##### 数据摘录
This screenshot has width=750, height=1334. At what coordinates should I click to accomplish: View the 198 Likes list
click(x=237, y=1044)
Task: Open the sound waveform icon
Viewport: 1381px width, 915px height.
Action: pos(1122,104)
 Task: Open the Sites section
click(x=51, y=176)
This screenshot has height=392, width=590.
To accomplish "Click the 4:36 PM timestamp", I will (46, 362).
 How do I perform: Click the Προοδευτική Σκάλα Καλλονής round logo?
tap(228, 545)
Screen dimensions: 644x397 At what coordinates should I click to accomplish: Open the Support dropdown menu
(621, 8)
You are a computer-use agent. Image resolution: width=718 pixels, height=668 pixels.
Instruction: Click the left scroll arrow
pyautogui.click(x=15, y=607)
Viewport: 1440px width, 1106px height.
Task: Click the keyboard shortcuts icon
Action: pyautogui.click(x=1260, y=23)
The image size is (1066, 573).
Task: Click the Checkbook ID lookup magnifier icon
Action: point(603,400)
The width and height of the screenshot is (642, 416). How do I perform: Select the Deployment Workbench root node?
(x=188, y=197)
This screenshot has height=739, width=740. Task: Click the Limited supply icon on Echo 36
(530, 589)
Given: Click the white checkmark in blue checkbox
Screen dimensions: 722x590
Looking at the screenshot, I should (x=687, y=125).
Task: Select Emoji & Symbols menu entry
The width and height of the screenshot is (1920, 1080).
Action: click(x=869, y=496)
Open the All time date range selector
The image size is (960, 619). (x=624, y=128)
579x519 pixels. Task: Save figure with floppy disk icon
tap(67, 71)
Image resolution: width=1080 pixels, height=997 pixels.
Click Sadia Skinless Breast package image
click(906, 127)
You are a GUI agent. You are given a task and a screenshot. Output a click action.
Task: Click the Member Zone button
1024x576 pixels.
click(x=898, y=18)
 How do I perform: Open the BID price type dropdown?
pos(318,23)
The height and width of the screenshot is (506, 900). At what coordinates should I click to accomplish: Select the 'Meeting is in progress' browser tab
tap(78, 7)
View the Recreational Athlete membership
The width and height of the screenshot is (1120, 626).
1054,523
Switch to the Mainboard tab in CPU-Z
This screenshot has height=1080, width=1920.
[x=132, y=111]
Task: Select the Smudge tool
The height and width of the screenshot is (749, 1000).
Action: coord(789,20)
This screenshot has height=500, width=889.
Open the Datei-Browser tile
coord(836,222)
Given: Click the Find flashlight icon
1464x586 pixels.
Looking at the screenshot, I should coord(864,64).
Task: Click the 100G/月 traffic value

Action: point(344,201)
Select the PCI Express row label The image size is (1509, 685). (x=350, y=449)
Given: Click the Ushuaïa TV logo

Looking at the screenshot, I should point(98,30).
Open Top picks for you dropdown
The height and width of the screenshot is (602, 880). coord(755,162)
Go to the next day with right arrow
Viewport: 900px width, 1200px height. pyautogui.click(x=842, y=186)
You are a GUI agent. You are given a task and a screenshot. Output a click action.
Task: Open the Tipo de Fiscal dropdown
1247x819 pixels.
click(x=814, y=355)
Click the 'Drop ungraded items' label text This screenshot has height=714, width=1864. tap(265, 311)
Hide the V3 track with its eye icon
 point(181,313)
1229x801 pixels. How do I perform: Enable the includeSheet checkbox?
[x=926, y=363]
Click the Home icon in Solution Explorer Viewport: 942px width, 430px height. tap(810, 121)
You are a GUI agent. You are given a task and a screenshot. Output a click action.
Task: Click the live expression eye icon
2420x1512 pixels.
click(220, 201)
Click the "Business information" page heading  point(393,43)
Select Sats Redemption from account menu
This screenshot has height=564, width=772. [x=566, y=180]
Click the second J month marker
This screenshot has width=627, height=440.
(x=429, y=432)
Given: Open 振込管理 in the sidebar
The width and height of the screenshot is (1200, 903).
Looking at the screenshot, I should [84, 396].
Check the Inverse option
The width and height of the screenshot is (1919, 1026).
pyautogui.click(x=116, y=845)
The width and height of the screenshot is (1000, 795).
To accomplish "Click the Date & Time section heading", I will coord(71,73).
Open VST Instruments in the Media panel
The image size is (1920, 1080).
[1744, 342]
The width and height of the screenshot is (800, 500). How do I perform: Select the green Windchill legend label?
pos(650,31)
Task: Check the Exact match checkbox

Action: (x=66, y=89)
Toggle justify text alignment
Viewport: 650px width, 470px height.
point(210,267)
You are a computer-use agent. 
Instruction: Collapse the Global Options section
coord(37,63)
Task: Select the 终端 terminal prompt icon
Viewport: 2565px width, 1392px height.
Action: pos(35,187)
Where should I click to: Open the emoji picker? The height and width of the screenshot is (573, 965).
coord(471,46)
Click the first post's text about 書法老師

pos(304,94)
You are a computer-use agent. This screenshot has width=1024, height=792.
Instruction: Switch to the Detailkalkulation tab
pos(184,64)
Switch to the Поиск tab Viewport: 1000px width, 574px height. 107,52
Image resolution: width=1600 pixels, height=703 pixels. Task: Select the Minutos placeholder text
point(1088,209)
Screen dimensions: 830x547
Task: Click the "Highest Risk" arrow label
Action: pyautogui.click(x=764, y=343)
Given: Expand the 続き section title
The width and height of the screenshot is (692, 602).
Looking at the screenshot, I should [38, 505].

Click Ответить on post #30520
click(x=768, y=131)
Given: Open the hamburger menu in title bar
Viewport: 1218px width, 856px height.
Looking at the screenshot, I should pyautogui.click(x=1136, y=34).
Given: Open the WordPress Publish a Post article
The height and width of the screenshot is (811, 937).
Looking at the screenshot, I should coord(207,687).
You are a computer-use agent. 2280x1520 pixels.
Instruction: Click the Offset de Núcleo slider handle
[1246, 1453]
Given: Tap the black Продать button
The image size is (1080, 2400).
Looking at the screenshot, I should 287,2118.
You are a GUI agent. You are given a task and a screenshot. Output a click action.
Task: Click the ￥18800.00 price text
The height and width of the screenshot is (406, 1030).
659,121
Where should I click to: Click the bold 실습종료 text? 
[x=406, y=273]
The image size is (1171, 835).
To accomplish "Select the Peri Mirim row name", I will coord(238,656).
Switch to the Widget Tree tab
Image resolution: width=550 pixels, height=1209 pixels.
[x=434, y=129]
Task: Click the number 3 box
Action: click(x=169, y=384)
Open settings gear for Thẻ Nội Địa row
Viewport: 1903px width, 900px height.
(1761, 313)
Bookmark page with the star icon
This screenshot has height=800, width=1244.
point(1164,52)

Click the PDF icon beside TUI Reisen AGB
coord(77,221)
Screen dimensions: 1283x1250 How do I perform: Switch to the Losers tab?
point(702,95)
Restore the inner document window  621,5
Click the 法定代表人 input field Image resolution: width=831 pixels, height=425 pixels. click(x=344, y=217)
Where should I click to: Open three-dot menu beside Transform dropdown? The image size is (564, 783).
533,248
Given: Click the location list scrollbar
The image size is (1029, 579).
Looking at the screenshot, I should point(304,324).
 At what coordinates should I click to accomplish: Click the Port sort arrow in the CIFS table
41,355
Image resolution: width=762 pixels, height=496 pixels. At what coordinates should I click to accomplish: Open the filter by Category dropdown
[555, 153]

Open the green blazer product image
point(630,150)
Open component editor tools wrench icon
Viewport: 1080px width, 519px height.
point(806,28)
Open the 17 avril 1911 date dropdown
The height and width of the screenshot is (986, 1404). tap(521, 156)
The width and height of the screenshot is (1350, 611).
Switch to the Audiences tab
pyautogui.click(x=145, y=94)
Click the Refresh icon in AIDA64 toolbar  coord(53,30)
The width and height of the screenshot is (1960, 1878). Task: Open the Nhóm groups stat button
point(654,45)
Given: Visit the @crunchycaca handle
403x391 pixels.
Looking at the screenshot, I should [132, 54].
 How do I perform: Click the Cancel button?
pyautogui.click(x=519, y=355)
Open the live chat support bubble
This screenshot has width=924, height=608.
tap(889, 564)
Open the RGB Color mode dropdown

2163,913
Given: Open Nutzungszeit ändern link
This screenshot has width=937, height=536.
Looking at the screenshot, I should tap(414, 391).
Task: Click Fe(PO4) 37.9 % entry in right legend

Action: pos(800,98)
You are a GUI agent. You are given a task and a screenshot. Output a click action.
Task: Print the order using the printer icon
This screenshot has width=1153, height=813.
##########
任务说明:
请改写数据中从包含“The width and height of the screenshot is (642, 416).”的那一行开始、到包含“pos(318,23)”的那一行结束的各行，把“Member Zone”换成“Member Area”，其余内容一律不变。

回复:
The width and height of the screenshot is (642, 416). How do I perform: Select the Deployment Workbench root node?
(x=188, y=197)
This screenshot has height=739, width=740. Task: Click the Limited supply icon on Echo 36
(530, 589)
Given: Click the white checkmark in blue checkbox
Screen dimensions: 722x590
Looking at the screenshot, I should (x=687, y=125).
Task: Select Emoji & Symbols menu entry
The width and height of the screenshot is (1920, 1080).
Action: click(x=869, y=496)
Open the All time date range selector
The image size is (960, 619). (x=624, y=128)
579x519 pixels. Task: Save figure with floppy disk icon
tap(67, 71)
Image resolution: width=1080 pixels, height=997 pixels.
Click Sadia Skinless Breast package image
click(906, 127)
You are a GUI agent. You are given a task and a screenshot. Output a click action.
Task: Click the Member Area button
1024x576 pixels.
click(x=898, y=18)
 How do I perform: Open the BID price type dropdown?
pos(318,23)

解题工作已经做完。